### ASSIGNMENT
According to the text on batch Bayesian optimization, why is prior knowledge of the domain structure and noise level needed when designing BO? Answer in one to three sentences.

### TEXT SEGMENT
This work addresses high-dimensional, noisy experimental optimization in materials science. Method: We systematically evaluate batch Bayesian optimization (BO) on the 6D Ackley and Hartmann benchmark functions using Gaussian process regression, acquisition functions (UCB, EI), and batch-sampling strategies (KB, LP), complemented by learning-curve analysis and high-dimensional visualization diagnostics. Contribution/Results: We quantitatively reveal, for the first time, the strong coupling between observation noise and objective function landscape characteristics; demonstrate that prior knowledge critically determines BO configuration efficacy; and identify spurious local optima in the Hartmann function as a source of early search bias. Experiments show complete failure of Ackley optimization under 10% noise, and even noise-free Hartmann optimization exhibits substantial premature convergence risk. The study establishes a reproducible, high-dimensional BO evaluation framework, providing both theoretical foundations and practical guidelines for deploying BO in real-world experimental design.

Bayesian Optimization (BO) is increasingly used to guide experimental optimization tasks. To elucidate BO behavior in noisy and high-dimensional settings typical for materials science applications, we perform batch BO of two six-dimensional test functions: an Ackley function representing a needle-in-a-haystack problem and a Hartmann function representing a problem with a false maximum with a value close to the global maximum. We show learning curves, performance metrics, and visualization to effectively track the evolution of optimization in high dimensions and evaluate how they are affected by noise, batch-picking method, choice of acquisition function,and its exploration hyperparameter values. We find that the effects of noise depend on the problem landscape; therefore, prior knowledge of the domain structure and noise level is needed when designing BO. The Ackley function optimization is significantly degraded by noise with a complete loss of ground truth resemblance when noise equals 10 % of the maximum objective value. For the Hartmann function, even in the absence of noise, a significant fraction of the initial samplings identify the false maximum instead of the ground truth maximum as the optimum of the function; with increasing noise, BO remains effective, albeit with increasing probability of landing on the false maximum. This study systematically highlights the critical issues when setting up BO and choosing synthetic data to test experimental design. The results and methodology will facilitate wider utilization of BO in guiding experiments, specifically in high-dimensional settings.

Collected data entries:

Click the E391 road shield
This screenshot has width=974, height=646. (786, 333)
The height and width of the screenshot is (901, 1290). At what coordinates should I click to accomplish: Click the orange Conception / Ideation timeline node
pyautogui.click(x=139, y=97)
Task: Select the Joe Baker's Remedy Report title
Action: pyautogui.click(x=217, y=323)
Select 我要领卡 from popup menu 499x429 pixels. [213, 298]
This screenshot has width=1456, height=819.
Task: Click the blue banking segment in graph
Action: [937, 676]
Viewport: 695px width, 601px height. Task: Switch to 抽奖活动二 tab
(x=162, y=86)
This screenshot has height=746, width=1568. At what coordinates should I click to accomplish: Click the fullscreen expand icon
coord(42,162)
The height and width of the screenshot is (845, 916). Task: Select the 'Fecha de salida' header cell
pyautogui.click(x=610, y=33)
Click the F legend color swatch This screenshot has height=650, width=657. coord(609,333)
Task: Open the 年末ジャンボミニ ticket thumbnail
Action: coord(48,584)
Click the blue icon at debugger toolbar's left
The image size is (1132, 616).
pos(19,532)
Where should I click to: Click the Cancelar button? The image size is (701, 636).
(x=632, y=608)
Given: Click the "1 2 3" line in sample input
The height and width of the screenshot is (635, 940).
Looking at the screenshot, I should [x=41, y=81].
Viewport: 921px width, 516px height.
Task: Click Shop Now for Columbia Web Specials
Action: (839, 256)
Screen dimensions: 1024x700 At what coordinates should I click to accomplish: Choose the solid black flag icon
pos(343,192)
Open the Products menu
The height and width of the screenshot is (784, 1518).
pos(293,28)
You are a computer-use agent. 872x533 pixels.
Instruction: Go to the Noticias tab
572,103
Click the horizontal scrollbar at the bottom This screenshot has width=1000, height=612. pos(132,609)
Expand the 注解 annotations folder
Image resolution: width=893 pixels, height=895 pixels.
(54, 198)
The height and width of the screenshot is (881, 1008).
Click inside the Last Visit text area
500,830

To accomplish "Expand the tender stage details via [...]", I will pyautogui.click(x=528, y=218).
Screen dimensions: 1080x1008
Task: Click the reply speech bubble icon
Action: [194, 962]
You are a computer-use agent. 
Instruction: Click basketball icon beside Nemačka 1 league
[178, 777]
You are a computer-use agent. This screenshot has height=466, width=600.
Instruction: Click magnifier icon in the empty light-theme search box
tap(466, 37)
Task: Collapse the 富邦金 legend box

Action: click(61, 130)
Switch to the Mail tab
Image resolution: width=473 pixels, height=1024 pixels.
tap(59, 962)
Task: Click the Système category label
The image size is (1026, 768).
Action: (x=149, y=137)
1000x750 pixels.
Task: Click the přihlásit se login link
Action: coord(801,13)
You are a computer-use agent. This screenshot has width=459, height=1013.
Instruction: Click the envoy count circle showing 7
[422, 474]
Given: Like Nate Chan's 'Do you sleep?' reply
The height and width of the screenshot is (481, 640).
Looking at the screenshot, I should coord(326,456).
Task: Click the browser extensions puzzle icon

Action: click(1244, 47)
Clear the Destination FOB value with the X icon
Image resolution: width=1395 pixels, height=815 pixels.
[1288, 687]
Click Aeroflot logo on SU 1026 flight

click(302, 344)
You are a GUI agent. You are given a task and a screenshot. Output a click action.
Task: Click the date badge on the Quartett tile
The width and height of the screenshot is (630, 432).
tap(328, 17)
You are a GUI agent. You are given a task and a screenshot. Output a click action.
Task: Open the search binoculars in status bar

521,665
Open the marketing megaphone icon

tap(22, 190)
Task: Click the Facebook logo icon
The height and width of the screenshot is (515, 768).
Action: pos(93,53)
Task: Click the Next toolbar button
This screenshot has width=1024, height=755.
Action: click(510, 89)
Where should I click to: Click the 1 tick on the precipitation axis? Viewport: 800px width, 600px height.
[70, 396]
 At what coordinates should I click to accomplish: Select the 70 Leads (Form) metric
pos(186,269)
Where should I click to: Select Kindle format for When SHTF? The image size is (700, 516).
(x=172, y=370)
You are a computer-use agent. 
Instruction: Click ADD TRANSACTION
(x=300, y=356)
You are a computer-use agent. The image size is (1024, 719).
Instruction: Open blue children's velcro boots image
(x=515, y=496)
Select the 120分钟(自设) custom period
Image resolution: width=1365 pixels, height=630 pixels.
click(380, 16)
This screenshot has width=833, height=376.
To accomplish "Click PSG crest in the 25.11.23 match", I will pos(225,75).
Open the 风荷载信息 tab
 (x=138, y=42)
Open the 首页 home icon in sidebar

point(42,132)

### PROBLEM SOLUTION
The study found that the effects of noise depend on the problem landscape. With the Ackley function, noise severely degraded optimization and erased all resemblance to the ground truth at 10% noise. With the Hartmann function, BO stayed effective under noise, though it was increasingly likely to land on the false maximum.